The records
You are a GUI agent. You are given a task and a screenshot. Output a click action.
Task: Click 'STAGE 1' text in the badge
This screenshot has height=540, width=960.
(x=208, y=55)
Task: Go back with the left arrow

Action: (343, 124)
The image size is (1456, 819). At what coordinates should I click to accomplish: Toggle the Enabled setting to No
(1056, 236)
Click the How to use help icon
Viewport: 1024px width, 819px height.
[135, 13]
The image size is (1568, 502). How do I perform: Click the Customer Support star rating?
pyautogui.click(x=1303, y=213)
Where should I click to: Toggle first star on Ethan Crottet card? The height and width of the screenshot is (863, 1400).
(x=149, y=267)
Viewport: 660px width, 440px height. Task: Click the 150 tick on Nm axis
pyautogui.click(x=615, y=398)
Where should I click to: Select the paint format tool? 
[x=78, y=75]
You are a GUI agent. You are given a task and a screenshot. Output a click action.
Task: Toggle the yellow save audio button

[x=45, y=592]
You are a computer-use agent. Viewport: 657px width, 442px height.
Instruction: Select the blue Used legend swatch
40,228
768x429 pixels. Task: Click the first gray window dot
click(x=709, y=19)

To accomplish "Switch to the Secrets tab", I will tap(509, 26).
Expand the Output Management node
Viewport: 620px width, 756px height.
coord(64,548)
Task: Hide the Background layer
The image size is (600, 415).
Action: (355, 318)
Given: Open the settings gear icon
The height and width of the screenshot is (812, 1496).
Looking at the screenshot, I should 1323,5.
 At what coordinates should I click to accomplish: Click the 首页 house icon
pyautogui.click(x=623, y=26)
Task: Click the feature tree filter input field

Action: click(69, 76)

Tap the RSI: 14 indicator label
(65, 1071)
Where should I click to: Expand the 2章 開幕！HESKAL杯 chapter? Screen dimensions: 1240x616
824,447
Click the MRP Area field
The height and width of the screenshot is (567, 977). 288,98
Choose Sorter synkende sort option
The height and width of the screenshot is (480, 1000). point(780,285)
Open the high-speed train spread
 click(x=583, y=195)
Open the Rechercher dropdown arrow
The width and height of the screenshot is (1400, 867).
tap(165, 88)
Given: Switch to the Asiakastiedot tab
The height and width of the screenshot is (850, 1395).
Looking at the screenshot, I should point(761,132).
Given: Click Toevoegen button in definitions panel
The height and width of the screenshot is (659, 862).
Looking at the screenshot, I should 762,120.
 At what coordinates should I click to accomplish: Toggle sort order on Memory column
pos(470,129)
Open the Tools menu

Problem requirements
Could you give the records above again, exactly and in full?

Output
You are a GUI agent. You are given a task and a screenshot. Output a click action.
Task: Click 'STAGE 1' text in the badge
This screenshot has height=540, width=960.
(x=208, y=55)
Task: Go back with the left arrow

Action: (343, 124)
The image size is (1456, 819). At what coordinates should I click to accomplish: Toggle the Enabled setting to No
(1056, 236)
Click the How to use help icon
Viewport: 1024px width, 819px height.
[135, 13]
The image size is (1568, 502). How do I perform: Click the Customer Support star rating?
pyautogui.click(x=1303, y=213)
Where should I click to: Toggle first star on Ethan Crottet card? The height and width of the screenshot is (863, 1400).
(x=149, y=267)
Viewport: 660px width, 440px height. Task: Click the 150 tick on Nm axis
pyautogui.click(x=615, y=398)
Where should I click to: Select the paint format tool? 
[x=78, y=75]
You are a GUI agent. You are given a task and a screenshot. Output a click action.
Task: Toggle the yellow save audio button

[x=45, y=592]
You are a computer-use agent. Viewport: 657px width, 442px height.
Instruction: Select the blue Used legend swatch
40,228
768x429 pixels. Task: Click the first gray window dot
click(x=709, y=19)

To accomplish "Switch to the Secrets tab", I will tap(509, 26).
Expand the Output Management node
Viewport: 620px width, 756px height.
coord(64,548)
Task: Hide the Background layer
The image size is (600, 415).
Action: (355, 318)
Given: Open the settings gear icon
The height and width of the screenshot is (812, 1496).
Looking at the screenshot, I should 1323,5.
 At what coordinates should I click to accomplish: Click the 首页 house icon
pyautogui.click(x=623, y=26)
Task: Click the feature tree filter input field

Action: click(69, 76)

Tap the RSI: 14 indicator label
(65, 1071)
Where should I click to: Expand the 2章 開幕！HESKAL杯 chapter? Screen dimensions: 1240x616
824,447
Click the MRP Area field
The height and width of the screenshot is (567, 977). 288,98
Choose Sorter synkende sort option
The height and width of the screenshot is (480, 1000). point(780,285)
Open the high-speed train spread
 click(x=583, y=195)
Open the Rechercher dropdown arrow
The width and height of the screenshot is (1400, 867).
tap(165, 88)
Given: Switch to the Asiakastiedot tab
The height and width of the screenshot is (850, 1395).
Looking at the screenshot, I should point(761,132).
Given: Click Toevoegen button in definitions panel
The height and width of the screenshot is (659, 862).
Looking at the screenshot, I should 762,120.
 At what coordinates should I click to accomplish: Toggle sort order on Memory column
pos(470,129)
Open the Tools menu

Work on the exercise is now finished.